The world watched as the Taliban without tanks and air assets swept through and captured the most of Afghanistan in about 14 days, after withstanding pitch battles from the 20-year dominance of the alliances of the Western coalition forces and their Afghani allies’ firepower and technology superiority. The Taliban’s bloodless capture and occupation of Kabul marked the end of a two-decade America-led concerted effort at political and socio-cultural change of the ancient multiethnic nation. Majority of the liberal world has ever been concerned about the Islamic Shari’a version of governance system and societal behavior control of the Taliban, particularly from the experience of their 1995-2000 rule, which was in most consideration of western and civilized democratic and human rights standards considered primitive, brutish, and antithetical to even some other groups’ Islamic Shari’a principles and practices, as interpreted and practiced.

Aside the general concern over its past human rights records, the most pressing argument against the Taliban has been its restriction of the participation of women and girls in every aspect of life, as well as public executions. However, the group in its present emergence has made pledges to be more open and responsive to the roles and participation of women in several areas of national life but built on the caveat that such will be in accordance with Islamic Shari’a law.
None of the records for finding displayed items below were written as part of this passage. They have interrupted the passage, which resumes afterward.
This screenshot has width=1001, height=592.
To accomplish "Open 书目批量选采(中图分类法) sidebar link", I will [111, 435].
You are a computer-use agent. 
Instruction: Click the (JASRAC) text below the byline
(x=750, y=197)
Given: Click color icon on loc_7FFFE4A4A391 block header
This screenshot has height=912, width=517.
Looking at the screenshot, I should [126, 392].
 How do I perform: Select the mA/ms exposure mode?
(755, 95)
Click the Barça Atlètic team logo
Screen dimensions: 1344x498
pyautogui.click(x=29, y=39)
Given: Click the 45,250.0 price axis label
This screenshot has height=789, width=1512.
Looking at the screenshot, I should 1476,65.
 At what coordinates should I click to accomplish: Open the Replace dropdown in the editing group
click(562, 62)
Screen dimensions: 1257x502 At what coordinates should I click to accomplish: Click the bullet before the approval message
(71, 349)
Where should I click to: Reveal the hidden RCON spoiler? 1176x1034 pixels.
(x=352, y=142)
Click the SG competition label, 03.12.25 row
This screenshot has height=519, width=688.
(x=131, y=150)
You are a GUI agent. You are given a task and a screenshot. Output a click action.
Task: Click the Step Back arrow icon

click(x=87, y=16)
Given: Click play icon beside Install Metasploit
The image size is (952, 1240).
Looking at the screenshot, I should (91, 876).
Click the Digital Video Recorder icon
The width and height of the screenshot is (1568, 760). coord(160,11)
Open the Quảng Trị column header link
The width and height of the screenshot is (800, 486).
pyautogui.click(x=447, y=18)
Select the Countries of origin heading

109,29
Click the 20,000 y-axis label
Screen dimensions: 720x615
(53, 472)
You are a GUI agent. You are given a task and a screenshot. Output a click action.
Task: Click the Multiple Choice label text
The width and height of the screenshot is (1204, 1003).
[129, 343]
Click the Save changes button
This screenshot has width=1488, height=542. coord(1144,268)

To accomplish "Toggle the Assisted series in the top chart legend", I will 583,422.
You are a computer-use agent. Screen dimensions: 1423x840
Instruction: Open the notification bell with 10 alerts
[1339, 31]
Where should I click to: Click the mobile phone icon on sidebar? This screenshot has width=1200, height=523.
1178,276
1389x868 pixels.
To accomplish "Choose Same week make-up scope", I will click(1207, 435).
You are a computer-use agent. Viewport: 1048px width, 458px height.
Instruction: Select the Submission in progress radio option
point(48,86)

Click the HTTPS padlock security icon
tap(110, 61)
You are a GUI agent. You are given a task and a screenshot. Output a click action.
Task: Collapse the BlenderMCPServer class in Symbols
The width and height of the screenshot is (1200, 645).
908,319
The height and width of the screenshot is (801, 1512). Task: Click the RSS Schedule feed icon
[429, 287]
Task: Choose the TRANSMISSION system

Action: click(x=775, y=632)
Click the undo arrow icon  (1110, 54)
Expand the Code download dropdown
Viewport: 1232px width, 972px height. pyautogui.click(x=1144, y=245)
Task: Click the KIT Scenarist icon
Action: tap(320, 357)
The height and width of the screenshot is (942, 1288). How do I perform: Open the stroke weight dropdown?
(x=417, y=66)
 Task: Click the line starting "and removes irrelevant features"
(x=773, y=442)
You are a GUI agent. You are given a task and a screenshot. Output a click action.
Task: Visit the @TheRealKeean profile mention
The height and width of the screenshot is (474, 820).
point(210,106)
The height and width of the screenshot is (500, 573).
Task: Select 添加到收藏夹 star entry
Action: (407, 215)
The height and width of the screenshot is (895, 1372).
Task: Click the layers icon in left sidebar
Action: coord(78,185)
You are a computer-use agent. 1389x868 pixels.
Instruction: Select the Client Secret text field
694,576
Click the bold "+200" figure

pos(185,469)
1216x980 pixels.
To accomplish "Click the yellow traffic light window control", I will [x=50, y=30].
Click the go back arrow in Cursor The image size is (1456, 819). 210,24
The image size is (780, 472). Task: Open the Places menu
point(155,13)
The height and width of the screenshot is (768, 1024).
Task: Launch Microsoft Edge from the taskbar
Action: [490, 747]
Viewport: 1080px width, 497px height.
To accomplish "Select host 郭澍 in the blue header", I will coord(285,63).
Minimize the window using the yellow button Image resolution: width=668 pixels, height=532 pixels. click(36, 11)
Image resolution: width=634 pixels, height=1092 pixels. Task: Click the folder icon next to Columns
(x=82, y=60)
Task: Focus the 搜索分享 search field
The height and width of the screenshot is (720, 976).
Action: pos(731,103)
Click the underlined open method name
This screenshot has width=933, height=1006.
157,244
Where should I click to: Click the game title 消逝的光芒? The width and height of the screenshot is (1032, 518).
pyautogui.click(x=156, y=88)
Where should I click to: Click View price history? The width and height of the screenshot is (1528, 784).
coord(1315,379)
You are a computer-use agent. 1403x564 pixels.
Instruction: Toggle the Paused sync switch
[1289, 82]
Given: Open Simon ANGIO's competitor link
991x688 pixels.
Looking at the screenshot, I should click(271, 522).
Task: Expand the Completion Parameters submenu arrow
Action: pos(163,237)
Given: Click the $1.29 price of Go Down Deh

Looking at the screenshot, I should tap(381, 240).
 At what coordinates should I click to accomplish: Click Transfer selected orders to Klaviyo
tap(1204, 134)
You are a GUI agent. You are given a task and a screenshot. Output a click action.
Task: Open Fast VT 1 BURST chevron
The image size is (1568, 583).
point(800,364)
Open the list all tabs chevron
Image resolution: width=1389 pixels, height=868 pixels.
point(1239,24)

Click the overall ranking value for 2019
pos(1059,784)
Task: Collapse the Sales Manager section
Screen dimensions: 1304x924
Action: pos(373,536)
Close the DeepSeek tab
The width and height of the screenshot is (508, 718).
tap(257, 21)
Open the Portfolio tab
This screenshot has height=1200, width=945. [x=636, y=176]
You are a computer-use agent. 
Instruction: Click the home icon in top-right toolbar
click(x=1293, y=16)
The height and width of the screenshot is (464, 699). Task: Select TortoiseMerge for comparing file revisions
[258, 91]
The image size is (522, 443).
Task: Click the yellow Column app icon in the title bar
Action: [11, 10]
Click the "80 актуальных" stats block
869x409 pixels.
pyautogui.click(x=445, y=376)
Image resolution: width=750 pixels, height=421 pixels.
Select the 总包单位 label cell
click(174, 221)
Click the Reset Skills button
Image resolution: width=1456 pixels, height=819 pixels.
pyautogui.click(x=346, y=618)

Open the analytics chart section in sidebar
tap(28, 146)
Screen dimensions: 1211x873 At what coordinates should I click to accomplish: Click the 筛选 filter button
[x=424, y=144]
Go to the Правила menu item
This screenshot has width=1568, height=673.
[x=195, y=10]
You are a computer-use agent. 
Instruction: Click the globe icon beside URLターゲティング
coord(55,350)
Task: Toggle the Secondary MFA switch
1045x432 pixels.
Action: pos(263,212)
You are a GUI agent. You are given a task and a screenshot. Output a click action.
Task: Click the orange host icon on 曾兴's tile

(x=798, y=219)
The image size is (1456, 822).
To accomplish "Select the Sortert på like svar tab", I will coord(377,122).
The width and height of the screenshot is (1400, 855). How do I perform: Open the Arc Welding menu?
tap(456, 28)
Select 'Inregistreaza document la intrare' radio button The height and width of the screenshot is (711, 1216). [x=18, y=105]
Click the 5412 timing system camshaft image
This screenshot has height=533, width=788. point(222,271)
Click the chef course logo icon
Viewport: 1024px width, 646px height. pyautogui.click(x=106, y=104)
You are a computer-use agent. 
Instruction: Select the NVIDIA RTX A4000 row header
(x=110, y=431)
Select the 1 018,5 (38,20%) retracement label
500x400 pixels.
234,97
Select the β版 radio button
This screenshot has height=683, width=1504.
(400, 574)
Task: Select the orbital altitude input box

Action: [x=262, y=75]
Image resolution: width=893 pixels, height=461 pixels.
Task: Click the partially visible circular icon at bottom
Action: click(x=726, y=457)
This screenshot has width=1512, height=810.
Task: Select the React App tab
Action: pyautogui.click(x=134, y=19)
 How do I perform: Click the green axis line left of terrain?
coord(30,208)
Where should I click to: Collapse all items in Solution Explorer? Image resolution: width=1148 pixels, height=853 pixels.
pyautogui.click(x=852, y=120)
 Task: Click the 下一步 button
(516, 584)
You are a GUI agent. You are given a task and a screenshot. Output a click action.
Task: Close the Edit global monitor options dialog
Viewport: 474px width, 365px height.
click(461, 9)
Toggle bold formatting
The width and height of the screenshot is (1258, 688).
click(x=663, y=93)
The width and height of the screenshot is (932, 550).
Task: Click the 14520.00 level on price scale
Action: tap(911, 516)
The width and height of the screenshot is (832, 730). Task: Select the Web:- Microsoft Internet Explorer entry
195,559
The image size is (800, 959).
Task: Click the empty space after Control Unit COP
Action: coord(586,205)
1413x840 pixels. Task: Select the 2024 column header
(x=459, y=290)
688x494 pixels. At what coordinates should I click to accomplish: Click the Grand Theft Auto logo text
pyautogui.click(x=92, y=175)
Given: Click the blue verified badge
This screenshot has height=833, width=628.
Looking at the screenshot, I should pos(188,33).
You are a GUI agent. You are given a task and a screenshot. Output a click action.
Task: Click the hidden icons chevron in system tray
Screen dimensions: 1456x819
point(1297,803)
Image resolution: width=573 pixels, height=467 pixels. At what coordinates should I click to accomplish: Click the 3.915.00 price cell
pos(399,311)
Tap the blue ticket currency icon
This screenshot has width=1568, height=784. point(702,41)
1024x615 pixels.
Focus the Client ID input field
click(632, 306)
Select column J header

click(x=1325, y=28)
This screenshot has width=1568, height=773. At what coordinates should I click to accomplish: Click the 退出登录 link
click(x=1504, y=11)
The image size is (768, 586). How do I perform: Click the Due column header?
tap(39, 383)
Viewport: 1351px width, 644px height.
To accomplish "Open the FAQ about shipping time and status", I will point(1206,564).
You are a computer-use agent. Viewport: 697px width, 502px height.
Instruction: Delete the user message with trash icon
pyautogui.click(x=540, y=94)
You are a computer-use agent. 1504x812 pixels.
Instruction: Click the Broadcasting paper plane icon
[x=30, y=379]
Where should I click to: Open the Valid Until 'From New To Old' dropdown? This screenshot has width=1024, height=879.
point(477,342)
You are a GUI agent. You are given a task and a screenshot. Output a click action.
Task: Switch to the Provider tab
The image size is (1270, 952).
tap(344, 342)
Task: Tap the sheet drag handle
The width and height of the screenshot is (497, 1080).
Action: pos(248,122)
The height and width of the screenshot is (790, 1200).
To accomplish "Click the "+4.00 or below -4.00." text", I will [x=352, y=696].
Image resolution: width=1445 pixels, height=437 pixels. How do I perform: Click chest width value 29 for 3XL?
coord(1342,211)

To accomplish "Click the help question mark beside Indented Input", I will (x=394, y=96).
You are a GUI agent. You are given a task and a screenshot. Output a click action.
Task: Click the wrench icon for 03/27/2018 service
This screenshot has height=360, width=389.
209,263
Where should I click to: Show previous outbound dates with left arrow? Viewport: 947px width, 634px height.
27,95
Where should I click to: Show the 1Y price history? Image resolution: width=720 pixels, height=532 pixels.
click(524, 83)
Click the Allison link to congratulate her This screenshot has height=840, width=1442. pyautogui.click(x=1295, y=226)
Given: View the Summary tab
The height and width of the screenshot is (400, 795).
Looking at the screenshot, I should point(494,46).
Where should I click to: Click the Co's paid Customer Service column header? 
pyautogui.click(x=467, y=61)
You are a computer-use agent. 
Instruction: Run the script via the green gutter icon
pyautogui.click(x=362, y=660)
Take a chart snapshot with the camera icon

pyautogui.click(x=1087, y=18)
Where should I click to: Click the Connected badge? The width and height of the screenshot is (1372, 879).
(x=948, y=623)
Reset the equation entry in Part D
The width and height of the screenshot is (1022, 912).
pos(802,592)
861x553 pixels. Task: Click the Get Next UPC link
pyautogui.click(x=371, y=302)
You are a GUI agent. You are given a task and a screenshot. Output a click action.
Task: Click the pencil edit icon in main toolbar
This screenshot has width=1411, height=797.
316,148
The details of what selections of these liberties will be accorded women has been generating much debate and the global community awaits anxiously the conditions to be revealed and elaborated as promised, when the Taliban government leadership is constituted.

Indications though are that the Taliban have evolved into a more intellectually fed organization with a better understanding of the international system and the importance of building trust and confidence in the community of nations, through consultation, bargaining, trade-offs, concession making, and conforming with principles and agreements that prevail and shape relations within the nuanced global environment. Certainly, no nation can exist and survive in isolation of others, in spite sovereignty principles.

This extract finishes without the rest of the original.